Record excerpts:
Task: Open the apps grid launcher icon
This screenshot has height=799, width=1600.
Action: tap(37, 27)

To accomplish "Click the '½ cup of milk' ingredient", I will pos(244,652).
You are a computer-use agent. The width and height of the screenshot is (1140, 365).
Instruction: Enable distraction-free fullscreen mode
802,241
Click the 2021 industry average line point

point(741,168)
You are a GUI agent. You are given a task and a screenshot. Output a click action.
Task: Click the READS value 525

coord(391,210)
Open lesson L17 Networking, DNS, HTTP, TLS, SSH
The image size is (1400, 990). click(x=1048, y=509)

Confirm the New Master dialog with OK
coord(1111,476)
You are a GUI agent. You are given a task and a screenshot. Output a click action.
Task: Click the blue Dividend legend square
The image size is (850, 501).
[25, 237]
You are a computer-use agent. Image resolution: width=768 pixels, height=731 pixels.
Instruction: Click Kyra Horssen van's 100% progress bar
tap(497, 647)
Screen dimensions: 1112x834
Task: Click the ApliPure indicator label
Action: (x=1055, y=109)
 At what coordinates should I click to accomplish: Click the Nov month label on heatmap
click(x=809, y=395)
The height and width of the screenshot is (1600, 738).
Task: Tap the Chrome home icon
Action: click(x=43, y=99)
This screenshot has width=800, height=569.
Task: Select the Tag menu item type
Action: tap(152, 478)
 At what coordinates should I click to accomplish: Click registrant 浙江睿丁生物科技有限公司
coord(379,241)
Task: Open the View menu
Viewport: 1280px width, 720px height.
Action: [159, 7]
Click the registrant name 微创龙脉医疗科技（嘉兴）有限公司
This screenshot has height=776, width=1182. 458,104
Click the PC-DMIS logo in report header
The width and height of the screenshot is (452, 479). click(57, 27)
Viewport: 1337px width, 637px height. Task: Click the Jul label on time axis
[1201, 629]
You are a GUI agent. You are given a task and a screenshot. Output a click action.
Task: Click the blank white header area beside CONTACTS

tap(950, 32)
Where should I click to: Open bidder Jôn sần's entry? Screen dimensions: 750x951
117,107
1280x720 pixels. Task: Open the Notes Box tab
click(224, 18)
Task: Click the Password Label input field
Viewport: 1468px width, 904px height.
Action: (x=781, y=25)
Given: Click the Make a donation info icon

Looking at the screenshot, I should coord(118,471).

Work order: Restate all of the lines in the material exactly as they are.

Finished task:
Task: Open the apps grid launcher icon
This screenshot has height=799, width=1600.
Action: tap(37, 27)

To accomplish "Click the '½ cup of milk' ingredient", I will pos(244,652).
You are a computer-use agent. The width and height of the screenshot is (1140, 365).
Instruction: Enable distraction-free fullscreen mode
802,241
Click the 2021 industry average line point

point(741,168)
You are a GUI agent. You are given a task and a screenshot. Output a click action.
Task: Click the READS value 525

coord(391,210)
Open lesson L17 Networking, DNS, HTTP, TLS, SSH
The image size is (1400, 990). click(x=1048, y=509)

Confirm the New Master dialog with OK
coord(1111,476)
You are a GUI agent. You are given a task and a screenshot. Output a click action.
Task: Click the blue Dividend legend square
The image size is (850, 501).
[25, 237]
You are a computer-use agent. Image resolution: width=768 pixels, height=731 pixels.
Instruction: Click Kyra Horssen van's 100% progress bar
tap(497, 647)
Screen dimensions: 1112x834
Task: Click the ApliPure indicator label
Action: (x=1055, y=109)
 At what coordinates should I click to accomplish: Click the Nov month label on heatmap
click(x=809, y=395)
The height and width of the screenshot is (1600, 738).
Task: Tap the Chrome home icon
Action: click(x=43, y=99)
This screenshot has width=800, height=569.
Task: Select the Tag menu item type
Action: tap(152, 478)
 At what coordinates should I click to accomplish: Click registrant 浙江睿丁生物科技有限公司
coord(379,241)
Task: Open the View menu
Viewport: 1280px width, 720px height.
Action: [159, 7]
Click the registrant name 微创龙脉医疗科技（嘉兴）有限公司
This screenshot has height=776, width=1182. 458,104
Click the PC-DMIS logo in report header
The width and height of the screenshot is (452, 479). click(57, 27)
Viewport: 1337px width, 637px height. Task: Click the Jul label on time axis
[1201, 629]
You are a GUI agent. You are given a task and a screenshot. Output a click action.
Task: Click the blank white header area beside CONTACTS

tap(950, 32)
Where should I click to: Open bidder Jôn sần's entry? Screen dimensions: 750x951
117,107
1280x720 pixels. Task: Open the Notes Box tab
click(224, 18)
Task: Click the Password Label input field
Viewport: 1468px width, 904px height.
Action: (x=781, y=25)
Given: Click the Make a donation info icon

Looking at the screenshot, I should coord(118,471).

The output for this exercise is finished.